Estimate the maximum memory usage of cgc.coclustering_numpy, given the matrix size (n_rows, n_cols) and the number of row/column clusters (nclusters_row, nclusters_col).

The estimated memory usage is the sum of the size of all major arrays simultaneously allocated in cgc.coclustering_numpy.coclustering.

Depending on the shape of the data matrix, there are two possible memory peaks, corresponding to either the first or the second call to cgc.coclustering_numpy._distance().

Parameters
  • n_rows (int) – Number of rows in the data matrix.

  • n_cols (int) – Number of columns in the data matrix.

  • nclusters_row (int) – Number of row clusters.

  • nclusters_col (int) – Number of column clusters.

  • out_unit (str) – Output units, choose between “B”, “KB”, “MB”, “GB”

Returns

Estimated memory usage, unit, peak.

Type

tuple

cgc.utils.calculate_cocluster_averages(Z, row_clusters, col_clusters, nclusters_row=None, nclusters_col=None)

Calculate the co-cluster averages from the data array and the row- and column-cluster assignments.

Parameters
  • Z (numpy.ndarray or dask.array.Array) – Data matrix.

  • row_clusters (numpy.ndarray or array_like) – Row cluster assignment.

  • col_clusters (numpy.ndarray or array_like) – Column cluster assignment.

  • nclusters_row (int, optional) – Number of row clusters. If not provided, it is set as the number of unique elements in row_clusters.

  • nclusters_col (int, optional) – Number of column clusters. If not provided, it is set as the number of unique elements in col_clusters.

Returns

Array with co-cluster averages, shape (nclusters_row, nclusters_col).
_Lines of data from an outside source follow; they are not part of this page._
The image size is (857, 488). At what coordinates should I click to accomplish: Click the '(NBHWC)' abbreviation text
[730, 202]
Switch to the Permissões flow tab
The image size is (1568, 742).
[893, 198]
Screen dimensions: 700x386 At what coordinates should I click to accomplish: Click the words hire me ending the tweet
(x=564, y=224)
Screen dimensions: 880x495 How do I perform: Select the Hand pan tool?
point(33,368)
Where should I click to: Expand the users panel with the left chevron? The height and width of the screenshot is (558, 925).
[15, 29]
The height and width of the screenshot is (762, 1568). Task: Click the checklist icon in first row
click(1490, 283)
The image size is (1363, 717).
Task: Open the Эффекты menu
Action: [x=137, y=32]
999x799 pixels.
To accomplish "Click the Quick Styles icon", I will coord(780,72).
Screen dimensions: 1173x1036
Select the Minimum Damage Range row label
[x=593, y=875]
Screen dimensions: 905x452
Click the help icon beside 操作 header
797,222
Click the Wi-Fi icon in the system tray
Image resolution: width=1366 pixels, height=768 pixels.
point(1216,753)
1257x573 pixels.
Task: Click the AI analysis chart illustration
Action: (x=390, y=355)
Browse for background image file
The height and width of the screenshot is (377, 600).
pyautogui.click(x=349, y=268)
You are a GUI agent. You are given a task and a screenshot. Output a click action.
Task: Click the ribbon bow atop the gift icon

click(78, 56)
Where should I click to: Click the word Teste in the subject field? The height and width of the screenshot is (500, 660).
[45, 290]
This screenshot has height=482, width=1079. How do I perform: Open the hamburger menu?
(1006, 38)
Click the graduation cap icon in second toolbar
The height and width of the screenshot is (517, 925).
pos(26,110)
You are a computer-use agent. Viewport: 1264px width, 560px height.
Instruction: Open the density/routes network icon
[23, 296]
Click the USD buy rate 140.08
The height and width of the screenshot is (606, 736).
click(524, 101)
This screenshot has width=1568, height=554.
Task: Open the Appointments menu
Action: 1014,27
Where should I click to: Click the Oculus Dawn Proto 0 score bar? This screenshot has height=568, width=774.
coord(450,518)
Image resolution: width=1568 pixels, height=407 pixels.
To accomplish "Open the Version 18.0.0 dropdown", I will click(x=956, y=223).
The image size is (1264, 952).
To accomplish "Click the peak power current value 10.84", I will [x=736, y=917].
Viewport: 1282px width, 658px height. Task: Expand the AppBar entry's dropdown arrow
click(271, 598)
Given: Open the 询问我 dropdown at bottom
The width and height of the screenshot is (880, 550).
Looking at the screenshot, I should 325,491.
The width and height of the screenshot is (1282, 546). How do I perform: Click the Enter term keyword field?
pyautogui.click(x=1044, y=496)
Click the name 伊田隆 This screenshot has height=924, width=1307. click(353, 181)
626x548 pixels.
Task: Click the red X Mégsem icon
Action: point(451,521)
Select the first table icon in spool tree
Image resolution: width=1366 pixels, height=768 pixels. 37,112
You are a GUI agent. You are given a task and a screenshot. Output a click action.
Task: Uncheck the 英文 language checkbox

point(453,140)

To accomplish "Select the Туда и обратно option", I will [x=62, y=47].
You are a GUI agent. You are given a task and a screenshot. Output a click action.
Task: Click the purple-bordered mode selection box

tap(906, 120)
Elements corresponding to empty co-clusters are set as NaN.

Type

numpy.ndarray

cgc.utils.calculate_tricluster_averages(Z, row_clusters, col_clusters, bnd_clusters, nclusters_row=None, nclusters_col=None, nclusters_bnd=None)

Calculate the tri-cluster averages from the data array and the band-, row- and column-cluster assignments.

Parameters
  • Z (numpy.ndarray or dask.array.Array) – Data array, with shape (bands, rows, columns).

  • row_clusters (numpy.ndarray or array_like) – Row cluster assignment.

  • col_clusters (numpy.ndarray or array_like) – Column cluster assignment.

  • bnd_clusters (numpy.ndarray or array_like) – Band cluster assignment.

  • nclusters_row (int, optional) – Number of row clusters. If not provided, it is set as the number of unique elements in row_clusters.

  • nclusters_col (int, optional) – Number of column clusters. If not provided, it is set as the number of unique elements in col_clusters.

  • nclusters_bnd (int, optional) – Number of band clusters. If not provided, it is set as the number of unique elements in col_clusters.

Returns

Array with tri-cluster averages, shape (nclusters_bnd, nclusters_row, nclusters_col). Elements corresponding to empty tri-clusters are set as NaN.

Type

numpy.ndarray

cgc.utils.calculate_cluster_feature(Z, function, clusters, nclusters=None, **kwargs)

Calculate features for clusters. This function works in N dimensions (N=2, 3, …) making it suitable to calculate features for both co-clusters and tri-clusters.

Parameters
  • Z (numpy.ndarray or dask.array.Array) – Data array (N dimensions).

  • function (Callable) – Function to run over the cluster elements to calculate the desired feature. Should take as an input a N-dimensional array and return a scalar.

  • clusters (tuple, list, or numpy.ndarray) – Iterable with length N. It should contain the cluster labels for each dimension, following the same ordering as for Z

  • nclusters (tuple, list, or numpy.ndarray, optional) – Iterable with length N. It should contains the number of clusters in each dimension, following the same ordering as for Z. If not provided, it is set as the number of unique elements in each dimension.

  • kwargs (dict, optional) – keyword arguments to be passed to the input function together with the input data array for each cluster

Returns

the desired feature is computed for each cluster and added to an array with N dimensions. It has dimension N and shape equal to nclusters.

Type

numpy.ndarray